**Consigne 1**. D'après l'extrait sur la Coupe du monde, avec quelle somme la majorité de la population vit-elle chaque jour ?
**Consigne 2**. Transcrivez fidèlement le passage de l'extrait sur la Coupe du monde qui va de « Le déploiement sécuritaire » à « footballeurs. C'est pitoyable. ».
**Consigne 3**. Réécrivez sous forme de liste le paragraphe de l'extrait sur la Coupe du monde qui commence par « Le déploiement sécuritaire », en conservant ses faits principaux.
----- Extrait choisi
Vous comparez le sport en général, le football en particulier, à une aliénation planétaire. Que vous inspire la Coupe du monde ?
Fabien Ollier : Il suffit de se plonger dans l'histoire des Coupes du monde
pour en extraire la longue infamie politique et la stratégie d'aliénation planétaire. Le Mondial sud-africain ne fait d'ailleurs pas exception à la règle. L'expression du capital le plus
prédateur est à l'œuvre : les multinationales partenaires de la FIFA et diverses organisations mafieuses se sont déjà abattues sur l'Afrique du Sud pour en tirer les plus gros bénéfices
possibles. Un certain nombre de journalistes qui ont travaillé en profondeur sur le système FIFA ont mis en évidence le mode de fonctionnement plutôt crapuleux de l'organisation. Ce n'est un
secret pour personne aujourd'hui. De plus, il y a une certaine indécence à faire croire que la population profitera de cette manne financière. Le nettoyage des quartiers pauvres, l'expulsion des
habitants, la rénovation luxueuse de certains townships ont été contrôlés par des "gangs" qui n'ont pas l'habitude de reverser les bénéfices. Avec la majorité de la population vivant avec moins
de 2 euros par jour, cet étalage de richesse est pour le moins contestable.
Le déploiement sécuritaire censé maintenir l'ordre, assurer une soi-disant
paix civile n'est autre en réalité que la construction d'un véritable Etat de siège, un Etat "big brother". Les hélicos, les milliers de policiers et de militaires ne sont là que pour contrôler,
parquer la misère et protéger le luxe, pour permettre aux pseudo-passionnés de football de "vibrer". La mobilisation de masse des esprits autour des équipes nationales induit la mise en place
d'une hystérie collective obligatoire. Tout cela relève d'une diversion politique évidente, d'un contrôle idéologique d'une population. En temps de crise économique, le seul sujet qui devrait
nous concerner est la santé de nos petits footballeurs. C'est pitoyable.
Pourtant, les Français sont plutôt critiques avec leur équipe nationale.
On assiste plutôt à la réduction de chaque citoyen en analyste de café des
sports par un processus d'identification. C'est un supportérisme obligatoire déguisé en "pensée critique", dans les bons comme dans les pires moments. Il existe en réalité une propension du plus
grand nombre à réclamer sa part d'opium sportif. Mais pour que le désamour des Français à l'égard des équipes de mercenaires millionnaires évolue en véritable prise de conscience, je souhaite que
l'équipe de France ne passe pas le premier tour. Leur manière de jouer si mal tout en étalant de manière indécente un rythme de vie particulièrement nauséabond est la preuve d'une morgue terrible
vis-à-vis de quelques principes éthiques et moraux élémentaires. Malheureusement, chaque victoire de l'équipe de France fait reculer de plusieurs centimètres la pensée critique dans ce pays. Je
n'apprécie pas le développement du totalitarisme sportif. Nous venons d'en finir avec Roland-Garros, le Mondial prend place et nous aurons ensuite le Tour de France. Le système des retraites peut
être pulvérisé en silence.
----------
----- Lignes affichées
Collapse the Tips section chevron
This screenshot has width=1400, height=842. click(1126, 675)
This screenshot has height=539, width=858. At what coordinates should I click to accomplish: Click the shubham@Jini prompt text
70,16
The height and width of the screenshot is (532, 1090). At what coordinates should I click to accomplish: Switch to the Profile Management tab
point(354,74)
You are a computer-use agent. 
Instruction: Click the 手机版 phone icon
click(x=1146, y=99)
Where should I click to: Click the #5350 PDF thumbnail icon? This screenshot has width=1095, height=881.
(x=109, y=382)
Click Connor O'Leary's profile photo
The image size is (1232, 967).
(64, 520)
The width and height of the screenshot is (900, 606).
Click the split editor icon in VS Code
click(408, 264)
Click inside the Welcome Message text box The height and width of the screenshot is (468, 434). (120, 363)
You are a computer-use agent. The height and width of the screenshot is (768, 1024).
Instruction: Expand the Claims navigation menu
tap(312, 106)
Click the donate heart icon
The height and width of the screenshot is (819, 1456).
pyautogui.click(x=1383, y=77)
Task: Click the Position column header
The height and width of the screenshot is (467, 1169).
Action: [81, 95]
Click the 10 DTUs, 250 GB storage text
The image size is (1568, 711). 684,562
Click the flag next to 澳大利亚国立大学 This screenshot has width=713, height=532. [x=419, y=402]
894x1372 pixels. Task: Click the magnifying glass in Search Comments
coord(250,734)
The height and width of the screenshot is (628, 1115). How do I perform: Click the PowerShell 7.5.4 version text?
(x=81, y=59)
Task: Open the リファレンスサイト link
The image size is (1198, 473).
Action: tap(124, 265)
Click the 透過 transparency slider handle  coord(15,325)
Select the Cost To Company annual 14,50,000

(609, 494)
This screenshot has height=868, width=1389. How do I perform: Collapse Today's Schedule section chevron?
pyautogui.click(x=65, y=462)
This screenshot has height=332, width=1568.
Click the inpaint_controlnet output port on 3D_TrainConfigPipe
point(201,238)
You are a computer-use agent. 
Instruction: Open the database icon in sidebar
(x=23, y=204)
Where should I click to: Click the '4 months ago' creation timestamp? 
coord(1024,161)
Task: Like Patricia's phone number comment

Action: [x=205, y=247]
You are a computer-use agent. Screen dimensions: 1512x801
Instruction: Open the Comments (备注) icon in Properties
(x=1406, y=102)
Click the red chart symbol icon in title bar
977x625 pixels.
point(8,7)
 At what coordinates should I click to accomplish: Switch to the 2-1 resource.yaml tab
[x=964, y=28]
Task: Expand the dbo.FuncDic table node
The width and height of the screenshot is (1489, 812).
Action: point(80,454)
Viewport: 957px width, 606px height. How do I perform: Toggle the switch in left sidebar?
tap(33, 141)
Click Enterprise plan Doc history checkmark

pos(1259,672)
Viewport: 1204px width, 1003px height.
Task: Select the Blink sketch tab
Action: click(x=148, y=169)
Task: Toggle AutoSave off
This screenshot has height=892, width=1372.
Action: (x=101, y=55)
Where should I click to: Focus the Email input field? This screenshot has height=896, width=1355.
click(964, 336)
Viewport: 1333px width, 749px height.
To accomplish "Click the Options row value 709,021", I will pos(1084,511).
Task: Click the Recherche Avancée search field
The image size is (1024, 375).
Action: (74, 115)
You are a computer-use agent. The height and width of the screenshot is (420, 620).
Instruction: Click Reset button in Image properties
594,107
----------
**Résultat 1**. Avec moins de 2 euros par jour.

**Résultat 2**.
Le déploiement sécuritaire censé maintenir l'ordre, assurer une soi-disant
paix civile n'est autre en réalité que la construction d'un véritable Etat de siège, un Etat "big brother". Les hélicos, les milliers de policiers et de militaires ne sont là que pour contrôler,
parquer la misère et protéger le luxe, pour permettre aux pseudo-passionnés de football de "vibrer". La mobilisation de masse des esprits autour des équipes nationales induit la mise en place
d'une hystérie collective obligatoire. Tout cela relève d'une diversion politique évidente, d'un contrôle idéologique d'une population. En temps de crise économique, le seul sujet qui devrait
nous concerner est la santé de nos petits footballeurs. C'est pitoyable.

**Résultat 3**.
- Le déploiement sécuritaire est censé maintenir l'ordre et la paix civile. En réalité, il construit un véritable État de siège, un État « big brother ».
- Les hélicoptères et les milliers de policiers et de militaires servent seulement à contrôler et parquer la misère. Ils protègent aussi le luxe pour permettre aux pseudo-passionnés de football de « vibrer ».
- La mobilisation de masse autour des équipes nationales installe une hystérie collective obligatoire.
- Tout cela relève d'une diversion politique et d'un contrôle idéologique de la population.
- En temps de crise économique, le seul sujet qui devrait nous concerner serait la santé des footballeurs, ce qui est qualifié de pitoyable.